> [The task] No pictures should appear in the copy; otherwise retype the entries exactly.

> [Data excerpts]
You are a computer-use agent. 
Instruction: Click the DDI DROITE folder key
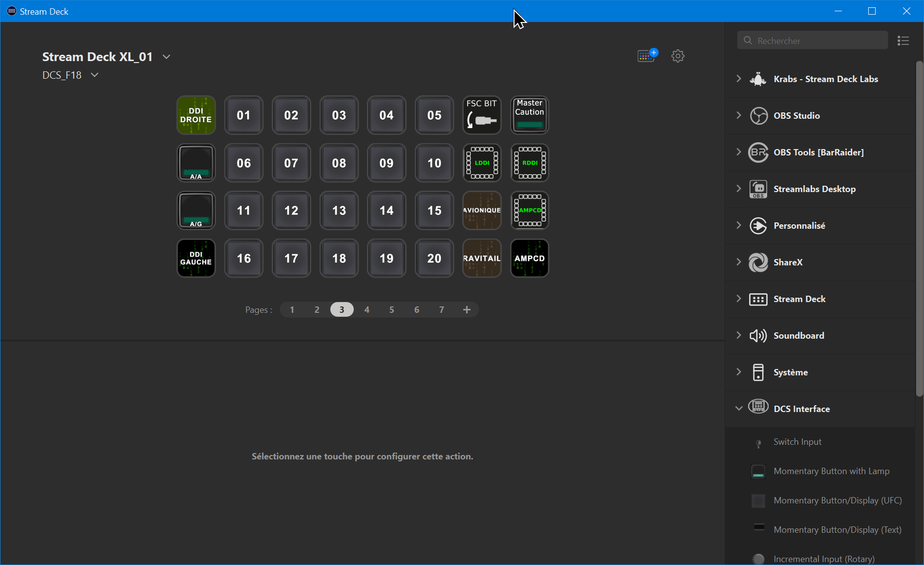[x=196, y=115]
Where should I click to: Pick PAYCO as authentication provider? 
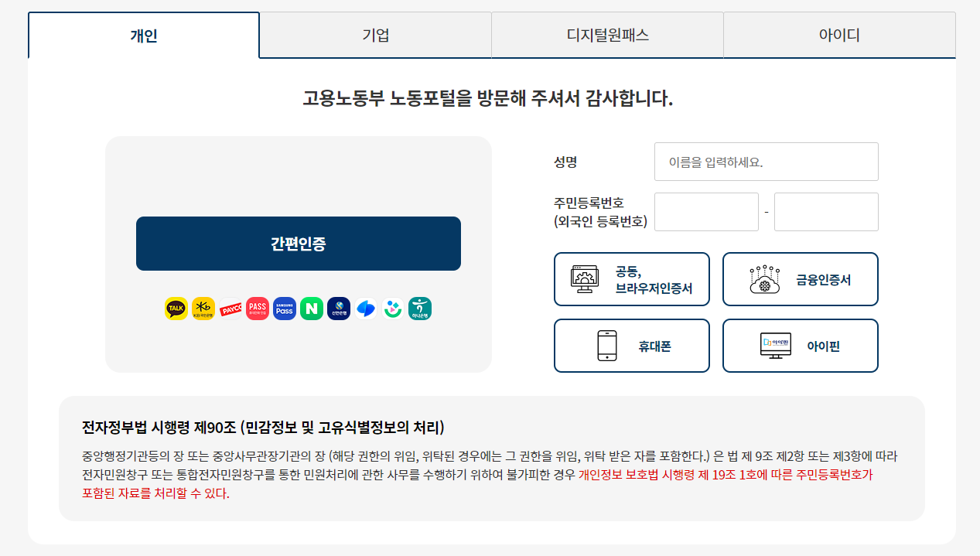tap(230, 308)
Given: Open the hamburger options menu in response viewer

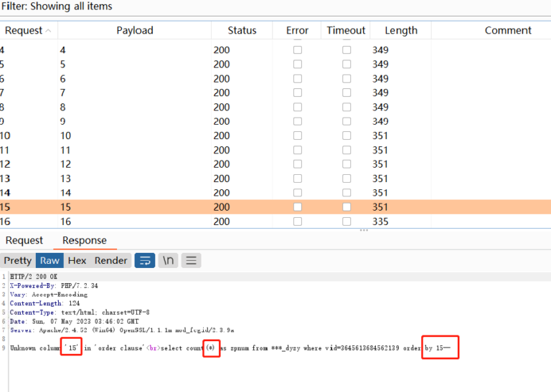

> [Result below]
You are a computer-use agent. 
Instruction: Click the DDI DROITE folder key
[x=196, y=115]
Where should I click to: Pick PAYCO as authentication provider? 
tap(230, 308)
Given: Open the hamburger options menu in response viewer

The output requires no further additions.